Action item
Starting with the line that holds "Instruction: Go to 首页 in the breadcrumb", reproduce each line through the last one of the data, exactly as written. Pictures are not copied.

Source data
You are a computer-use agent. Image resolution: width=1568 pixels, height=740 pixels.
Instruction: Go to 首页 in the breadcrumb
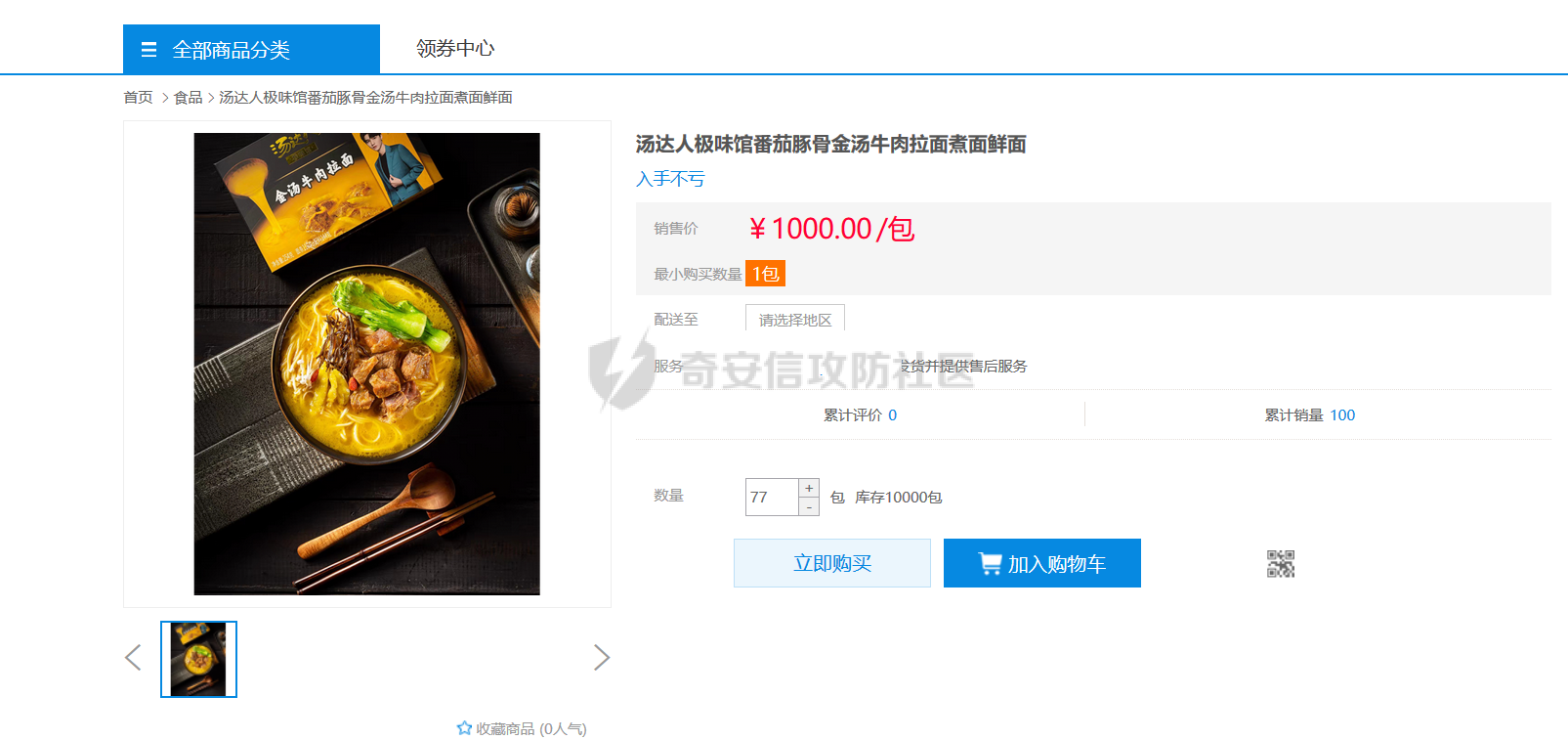[x=138, y=98]
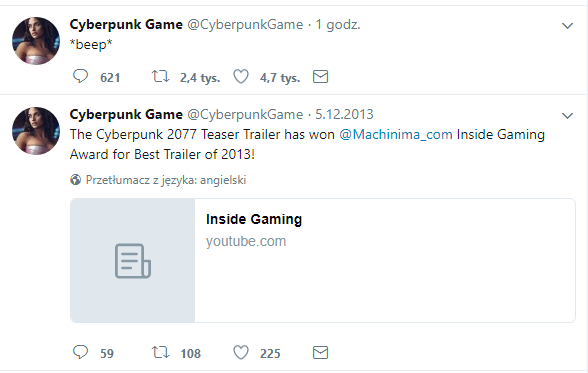This screenshot has height=373, width=588.
Task: Expand options chevron on 5.12.2013 tweet
Action: click(567, 115)
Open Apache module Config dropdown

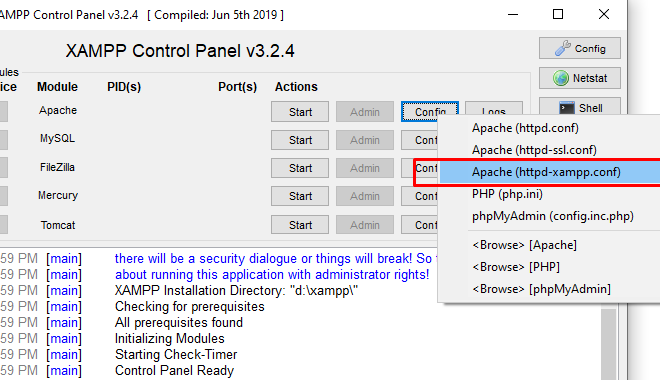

Result for this exercise
Instruction: Go to 首页 in the breadcrumb
[x=138, y=98]
This screenshot has height=373, width=588.
Task: Expand options chevron on 5.12.2013 tweet
Action: click(567, 115)
Open Apache module Config dropdown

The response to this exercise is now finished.